YOUR TASK: Could you copy the items between the lines holding "Viewport: 242px width, 215px" and "Instruction: Click OZ&PC", inclusive, requests and all, raising every click coordinate in their answers by 74 and leaving the pictures out?

DATA ENTRIES:
:::

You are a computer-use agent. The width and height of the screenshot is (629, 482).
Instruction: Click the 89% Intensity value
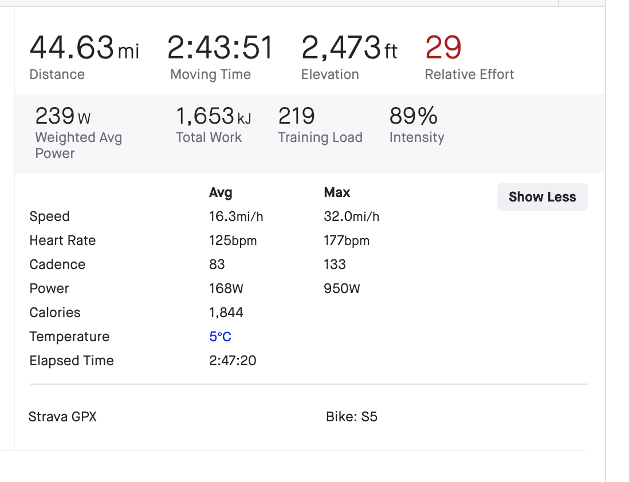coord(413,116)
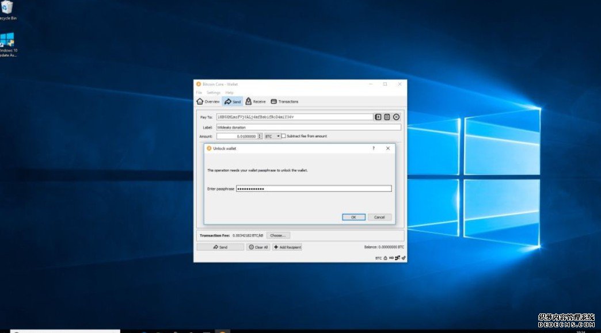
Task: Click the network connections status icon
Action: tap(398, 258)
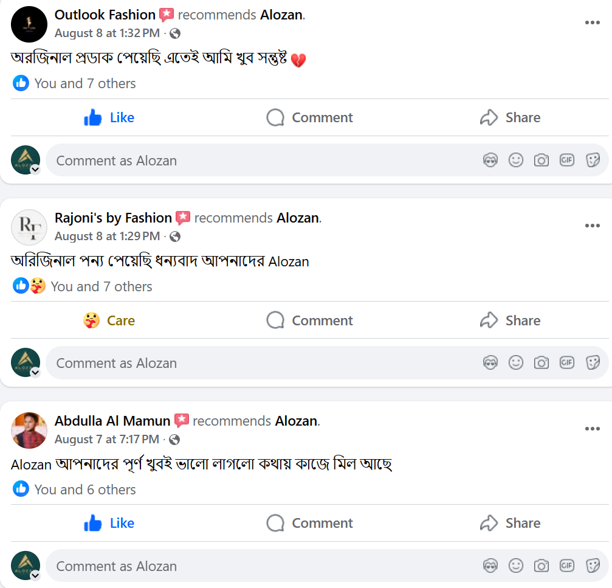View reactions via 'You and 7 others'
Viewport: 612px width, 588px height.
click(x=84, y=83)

:::

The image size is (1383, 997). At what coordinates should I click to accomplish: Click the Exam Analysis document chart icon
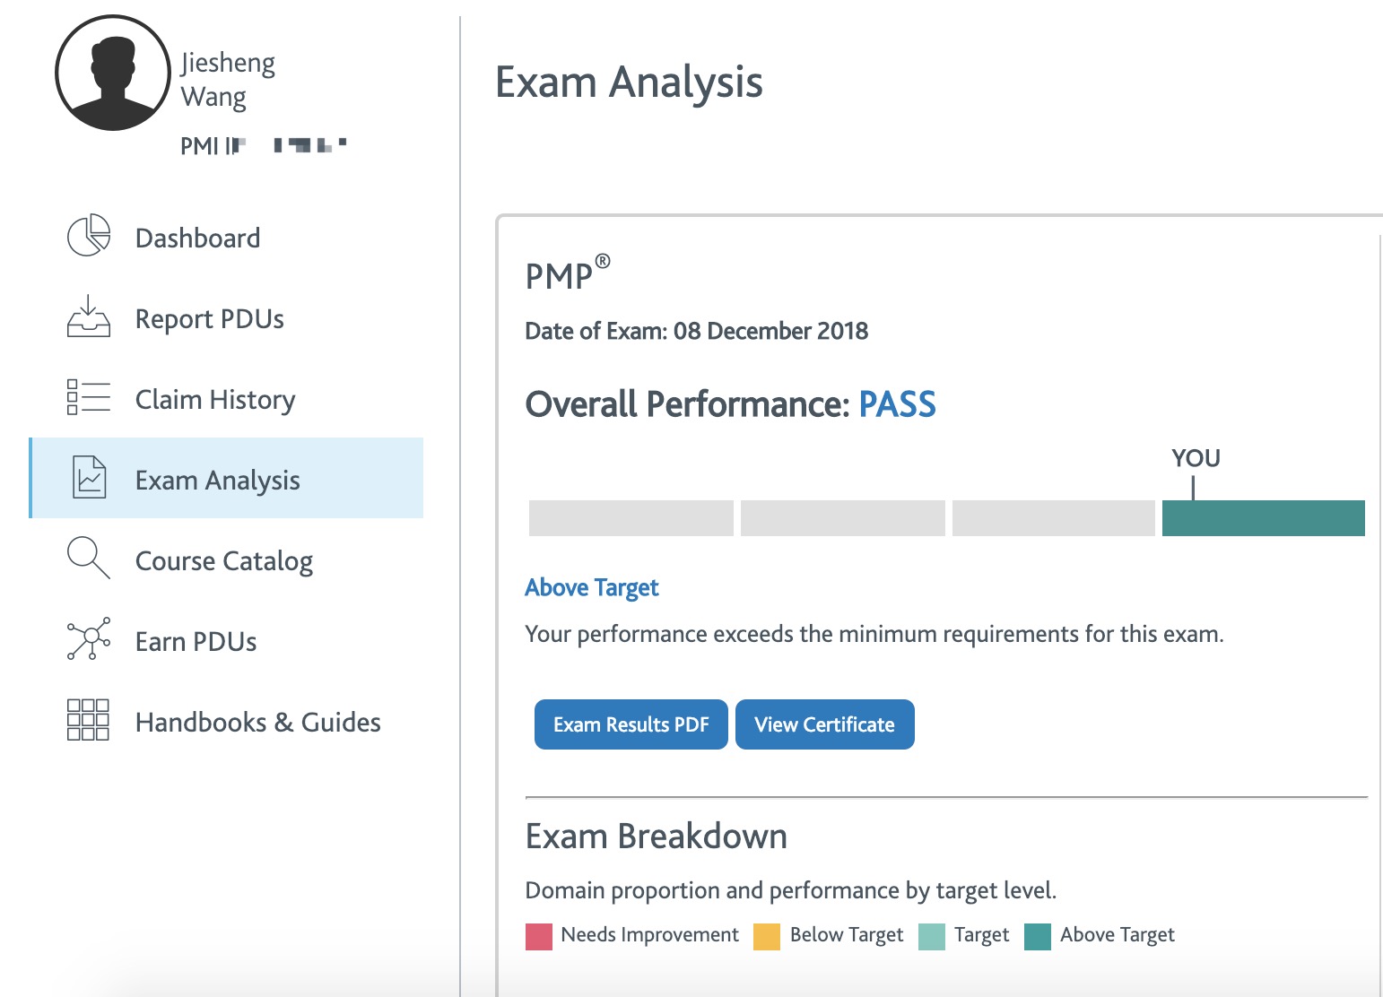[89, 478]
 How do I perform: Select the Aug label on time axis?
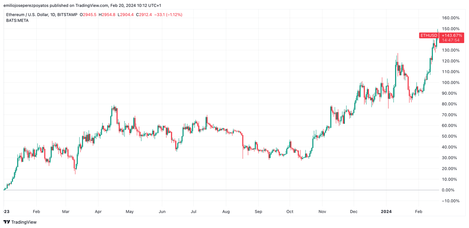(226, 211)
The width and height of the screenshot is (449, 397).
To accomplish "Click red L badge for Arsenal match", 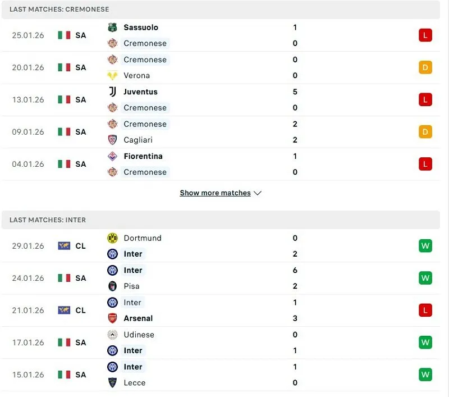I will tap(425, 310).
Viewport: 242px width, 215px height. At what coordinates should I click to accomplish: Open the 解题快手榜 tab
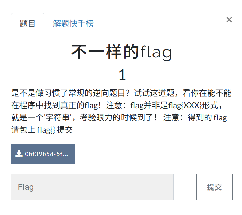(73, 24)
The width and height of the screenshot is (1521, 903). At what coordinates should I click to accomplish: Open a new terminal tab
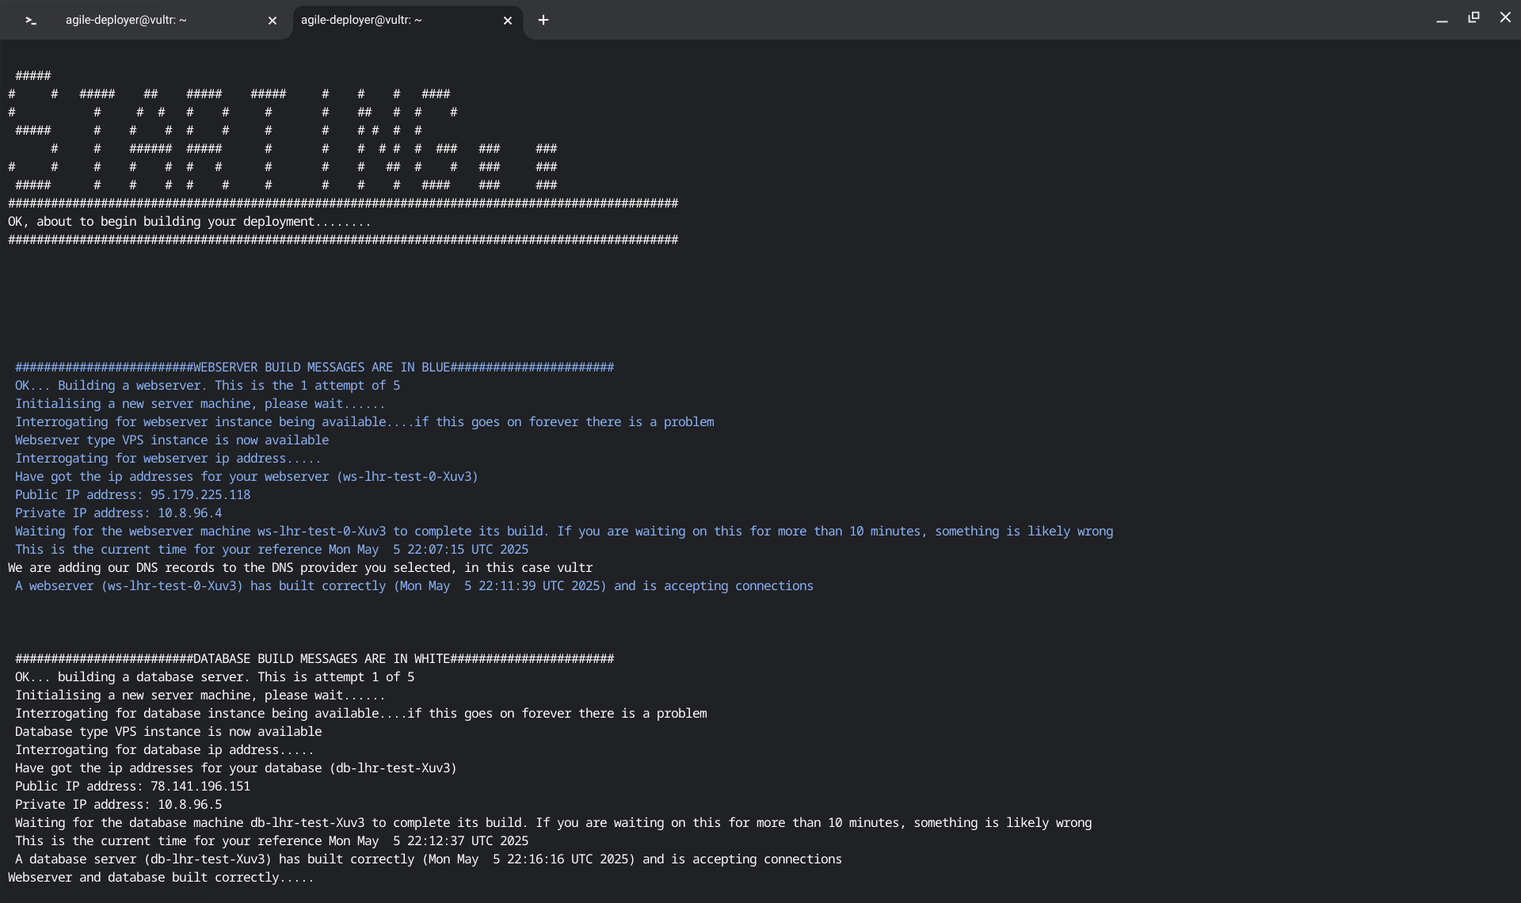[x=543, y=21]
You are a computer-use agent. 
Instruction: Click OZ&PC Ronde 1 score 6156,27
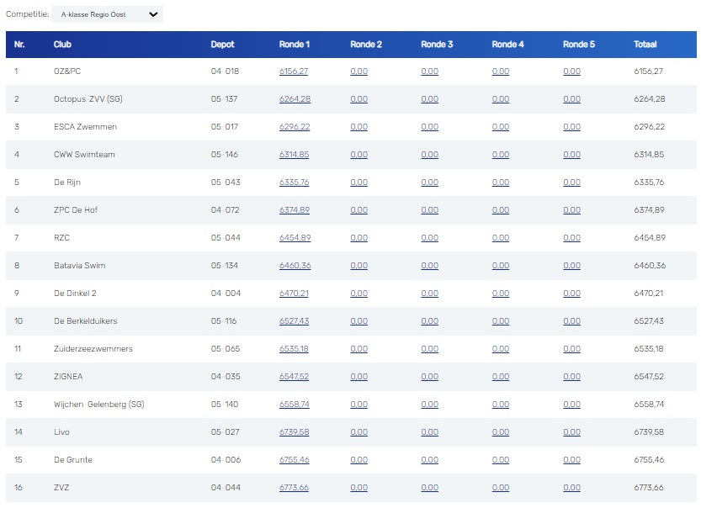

:::

SOLUTION FOR THIS EXERCISE:
Viewport: 242px width, 215px height. At what coordinates should I click to accomplish: Open the 解题快手榜 tab
(147, 98)
The width and height of the screenshot is (1521, 903). At what coordinates should I click to accomplish: Open a new terminal tab
[x=617, y=95]
You are a computer-use agent. 
Instruction: Click OZ&PC Ronde 1 score 6156,27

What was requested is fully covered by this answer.